Haemophilus influenzae is an important respiratory tract pathogen responsible for a variety of infections in humans. Encapsulated H. influenzae belongs to one of six serotypes (a-f), of which type b is the most virulent one causing serious and sometimes life-threatening diseases (e.g., epiglottitis, septicaemia and meningitis). In contrast, non-typeable H. influenzae (NTHi) accounts for the majority of local and upper and lower respiratory tract infections.



The pathogenesis of many microorganisms relies on the capacity of pathogens to avoid, resist or neutralise the host defence including the complement system.



We demonstrate that H. influenzae interferes with both the classical/lectin and alternative pathways of the complement system. NTHi binds C4BP, the inhibitor of the classical pathway, and the majority of the H. influenzae tested bound factor H, the inhibitor of the alternative pathway. Importantly, the capacity to bind C4BP and factor H appears to render the bacteria more resistant to serum mediated killing. Furthermore, both C4BP and factor H bound to the surface of H. influenzae retains its cofactor activity as determined by analysis of C4b and/or C3b degradation.

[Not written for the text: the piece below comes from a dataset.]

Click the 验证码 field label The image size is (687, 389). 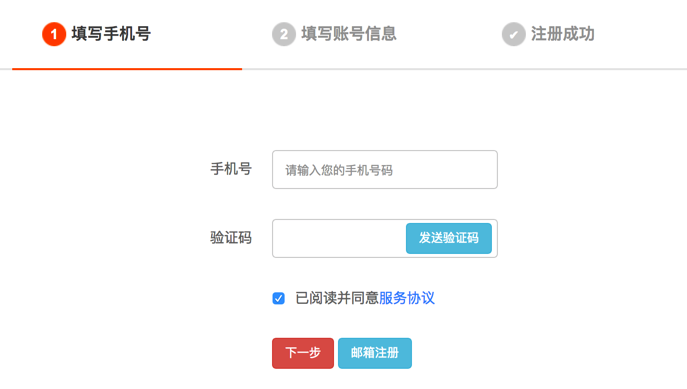click(231, 238)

In addition to interacting with the classical/lectin and alternative pathways, we demonstrate that Haemophilus surface fibrils (Hsf), which is expressed by encapsulated H. influenzae, binds vitronectin, a regulator of the terminal pathway of the complement system.



Mapping of the membrane bound Hsf with gold-labelled specific antibodies in transmission electron microscopy (TEM) revealed a double-folded 100 nm long fibrillar structure. Using a series of mutants, we showed that when the C-terminal translocator domain was inactivated, Hsf was not translocated to the bacterial surface. Interestingly, we also show that outer membrane vesicles (OMV) secreted by the bacteria carry Hsf, and that Hsf is secreted into the extracellular milieu.



IgD-binding is another important feature of encapsulated H. influenzae type b. By using a series of different IgD chimeric proteins, the site on the IgD molecule responsible for the interaction with H. influenzae was characterised. The binding site was localised to the CH1 region of IgD.



In summary, H. influenzae binds C4BP, factor H and vitronectin, which are regulators of the complement system. The interaction between H. influenzae and these regulators protects the bacteria and makes them more resistant to the bactericidal activity of human serum. Finally, H. influenzae type b binds human IgD.